▶ **SHORT PROBLEM**:
Copy the following entries word for word.

-- Start TASK INPUT --

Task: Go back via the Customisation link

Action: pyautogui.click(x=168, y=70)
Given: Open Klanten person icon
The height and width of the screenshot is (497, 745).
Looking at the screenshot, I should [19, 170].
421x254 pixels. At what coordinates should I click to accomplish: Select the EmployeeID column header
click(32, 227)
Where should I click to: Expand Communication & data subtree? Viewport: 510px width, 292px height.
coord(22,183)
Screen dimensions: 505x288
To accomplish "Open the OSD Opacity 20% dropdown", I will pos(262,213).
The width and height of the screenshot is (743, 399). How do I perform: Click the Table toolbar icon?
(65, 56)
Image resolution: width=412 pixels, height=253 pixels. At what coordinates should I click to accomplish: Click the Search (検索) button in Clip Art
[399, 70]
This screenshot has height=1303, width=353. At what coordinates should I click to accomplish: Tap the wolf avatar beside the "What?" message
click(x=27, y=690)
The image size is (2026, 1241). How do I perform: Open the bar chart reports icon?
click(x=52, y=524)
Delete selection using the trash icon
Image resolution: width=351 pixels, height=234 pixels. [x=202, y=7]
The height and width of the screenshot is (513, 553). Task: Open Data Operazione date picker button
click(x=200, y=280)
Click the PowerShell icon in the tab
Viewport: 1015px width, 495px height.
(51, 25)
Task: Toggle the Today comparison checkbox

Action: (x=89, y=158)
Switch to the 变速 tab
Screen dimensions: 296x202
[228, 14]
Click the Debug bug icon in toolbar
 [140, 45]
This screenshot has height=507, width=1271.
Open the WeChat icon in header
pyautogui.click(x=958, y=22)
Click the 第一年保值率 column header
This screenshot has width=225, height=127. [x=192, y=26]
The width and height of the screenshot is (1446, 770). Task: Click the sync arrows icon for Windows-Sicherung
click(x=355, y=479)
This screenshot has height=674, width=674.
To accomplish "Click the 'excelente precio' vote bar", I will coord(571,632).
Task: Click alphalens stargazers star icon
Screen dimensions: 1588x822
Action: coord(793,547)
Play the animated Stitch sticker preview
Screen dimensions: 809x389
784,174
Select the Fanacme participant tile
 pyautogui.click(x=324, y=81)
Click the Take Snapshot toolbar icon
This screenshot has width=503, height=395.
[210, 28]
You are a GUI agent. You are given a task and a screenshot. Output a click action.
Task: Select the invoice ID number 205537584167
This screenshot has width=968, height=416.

-- End TASK INPUT --

▶ **EXPECTED ANSWER**:
Task: Go back via the Customisation link

Action: pyautogui.click(x=168, y=70)
Given: Open Klanten person icon
The height and width of the screenshot is (497, 745).
Looking at the screenshot, I should [19, 170].
421x254 pixels. At what coordinates should I click to accomplish: Select the EmployeeID column header
click(32, 227)
Where should I click to: Expand Communication & data subtree? Viewport: 510px width, 292px height.
coord(22,183)
Screen dimensions: 505x288
To accomplish "Open the OSD Opacity 20% dropdown", I will pos(262,213).
The width and height of the screenshot is (743, 399). How do I perform: Click the Table toolbar icon?
(65, 56)
Image resolution: width=412 pixels, height=253 pixels. At what coordinates should I click to accomplish: Click the Search (検索) button in Clip Art
[399, 70]
This screenshot has height=1303, width=353. At what coordinates should I click to accomplish: Tap the wolf avatar beside the "What?" message
click(x=27, y=690)
The image size is (2026, 1241). How do I perform: Open the bar chart reports icon?
click(x=52, y=524)
Delete selection using the trash icon
Image resolution: width=351 pixels, height=234 pixels. [x=202, y=7]
The height and width of the screenshot is (513, 553). Task: Open Data Operazione date picker button
click(x=200, y=280)
Click the PowerShell icon in the tab
Viewport: 1015px width, 495px height.
(51, 25)
Task: Toggle the Today comparison checkbox

Action: (x=89, y=158)
Switch to the 变速 tab
Screen dimensions: 296x202
[228, 14]
Click the Debug bug icon in toolbar
 [140, 45]
This screenshot has height=507, width=1271.
Open the WeChat icon in header
pyautogui.click(x=958, y=22)
Click the 第一年保值率 column header
This screenshot has width=225, height=127. [x=192, y=26]
The width and height of the screenshot is (1446, 770). Task: Click the sync arrows icon for Windows-Sicherung
click(x=355, y=479)
This screenshot has height=674, width=674.
To accomplish "Click the 'excelente precio' vote bar", I will coord(571,632).
Task: Click alphalens stargazers star icon
Screen dimensions: 1588x822
Action: coord(793,547)
Play the animated Stitch sticker preview
Screen dimensions: 809x389
784,174
Select the Fanacme participant tile
 pyautogui.click(x=324, y=81)
Click the Take Snapshot toolbar icon
This screenshot has width=503, height=395.
[210, 28]
You are a GUI agent. You are given a task and a screenshot. Output a click action.
Task: Select the invoice ID number 205537584167
This screenshot has width=968, height=416.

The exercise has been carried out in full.